[ACTION ITEM] Word for word, transcribe every line below.

[EXERCISE INPUTS]
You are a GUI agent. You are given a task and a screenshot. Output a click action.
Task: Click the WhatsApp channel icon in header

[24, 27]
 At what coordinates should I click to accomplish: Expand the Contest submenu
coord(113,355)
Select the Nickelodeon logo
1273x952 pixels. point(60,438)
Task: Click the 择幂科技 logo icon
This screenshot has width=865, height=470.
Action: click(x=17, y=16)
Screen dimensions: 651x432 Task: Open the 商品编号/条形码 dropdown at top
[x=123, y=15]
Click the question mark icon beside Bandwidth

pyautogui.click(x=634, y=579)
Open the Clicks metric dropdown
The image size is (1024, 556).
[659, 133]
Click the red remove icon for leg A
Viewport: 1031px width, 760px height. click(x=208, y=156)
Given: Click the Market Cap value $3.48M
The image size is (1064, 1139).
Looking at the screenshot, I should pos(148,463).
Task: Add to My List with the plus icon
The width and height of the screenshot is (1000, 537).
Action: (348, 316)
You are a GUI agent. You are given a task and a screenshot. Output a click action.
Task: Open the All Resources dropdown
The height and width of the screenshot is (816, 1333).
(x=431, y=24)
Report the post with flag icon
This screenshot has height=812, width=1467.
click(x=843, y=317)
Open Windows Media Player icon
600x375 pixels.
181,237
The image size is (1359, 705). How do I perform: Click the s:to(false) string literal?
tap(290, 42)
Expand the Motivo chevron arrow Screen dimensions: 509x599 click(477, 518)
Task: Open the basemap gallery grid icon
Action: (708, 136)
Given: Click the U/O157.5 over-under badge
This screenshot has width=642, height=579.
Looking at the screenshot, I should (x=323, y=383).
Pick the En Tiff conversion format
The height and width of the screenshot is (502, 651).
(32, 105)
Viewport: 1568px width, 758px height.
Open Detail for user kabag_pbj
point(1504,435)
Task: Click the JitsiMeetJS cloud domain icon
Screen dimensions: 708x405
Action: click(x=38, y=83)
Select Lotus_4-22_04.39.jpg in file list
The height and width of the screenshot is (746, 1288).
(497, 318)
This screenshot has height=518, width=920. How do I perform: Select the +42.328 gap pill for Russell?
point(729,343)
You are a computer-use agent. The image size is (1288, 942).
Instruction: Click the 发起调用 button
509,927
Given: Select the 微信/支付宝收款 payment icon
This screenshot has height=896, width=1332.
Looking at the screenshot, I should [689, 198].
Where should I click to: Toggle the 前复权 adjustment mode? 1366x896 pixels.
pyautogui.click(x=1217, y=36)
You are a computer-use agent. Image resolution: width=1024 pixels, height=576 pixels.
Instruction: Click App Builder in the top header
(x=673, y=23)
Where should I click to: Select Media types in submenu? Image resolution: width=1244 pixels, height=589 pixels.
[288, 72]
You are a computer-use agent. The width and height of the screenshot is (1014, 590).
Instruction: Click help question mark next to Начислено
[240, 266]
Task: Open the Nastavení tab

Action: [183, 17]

[EXERCISE RESULT]
You are a GUI agent. You are given a task and a screenshot. Output a click action.
Task: Click the WhatsApp channel icon in header

[24, 27]
 At what coordinates should I click to accomplish: Expand the Contest submenu
coord(113,355)
Select the Nickelodeon logo
1273x952 pixels. point(60,438)
Task: Click the 择幂科技 logo icon
This screenshot has width=865, height=470.
Action: click(x=17, y=16)
Screen dimensions: 651x432 Task: Open the 商品编号/条形码 dropdown at top
[x=123, y=15]
Click the question mark icon beside Bandwidth

pyautogui.click(x=634, y=579)
Open the Clicks metric dropdown
The image size is (1024, 556).
[659, 133]
Click the red remove icon for leg A
Viewport: 1031px width, 760px height. click(x=208, y=156)
Given: Click the Market Cap value $3.48M
The image size is (1064, 1139).
Looking at the screenshot, I should pos(148,463).
Task: Add to My List with the plus icon
The width and height of the screenshot is (1000, 537).
Action: (348, 316)
You are a GUI agent. You are given a task and a screenshot. Output a click action.
Task: Open the All Resources dropdown
The height and width of the screenshot is (816, 1333).
(x=431, y=24)
Report the post with flag icon
This screenshot has height=812, width=1467.
click(x=843, y=317)
Open Windows Media Player icon
600x375 pixels.
181,237
The image size is (1359, 705). How do I perform: Click the s:to(false) string literal?
tap(290, 42)
Expand the Motivo chevron arrow Screen dimensions: 509x599 click(477, 518)
Task: Open the basemap gallery grid icon
Action: (708, 136)
Given: Click the U/O157.5 over-under badge
This screenshot has width=642, height=579.
Looking at the screenshot, I should (x=323, y=383).
Pick the En Tiff conversion format
The height and width of the screenshot is (502, 651).
(32, 105)
Viewport: 1568px width, 758px height.
Open Detail for user kabag_pbj
point(1504,435)
Task: Click the JitsiMeetJS cloud domain icon
Screen dimensions: 708x405
Action: click(x=38, y=83)
Select Lotus_4-22_04.39.jpg in file list
The height and width of the screenshot is (746, 1288).
(497, 318)
This screenshot has height=518, width=920. How do I perform: Select the +42.328 gap pill for Russell?
point(729,343)
You are a computer-use agent. The image size is (1288, 942).
Instruction: Click the 发起调用 button
509,927
Given: Select the 微信/支付宝收款 payment icon
This screenshot has height=896, width=1332.
Looking at the screenshot, I should [689, 198].
Where should I click to: Toggle the 前复权 adjustment mode? 1366x896 pixels.
pyautogui.click(x=1217, y=36)
You are a computer-use agent. Image resolution: width=1024 pixels, height=576 pixels.
Instruction: Click App Builder in the top header
(x=673, y=23)
Where should I click to: Select Media types in submenu? Image resolution: width=1244 pixels, height=589 pixels.
[288, 72]
You are a computer-use agent. The width and height of the screenshot is (1014, 590).
Instruction: Click help question mark next to Начислено
[240, 266]
Task: Open the Nastavení tab

Action: [183, 17]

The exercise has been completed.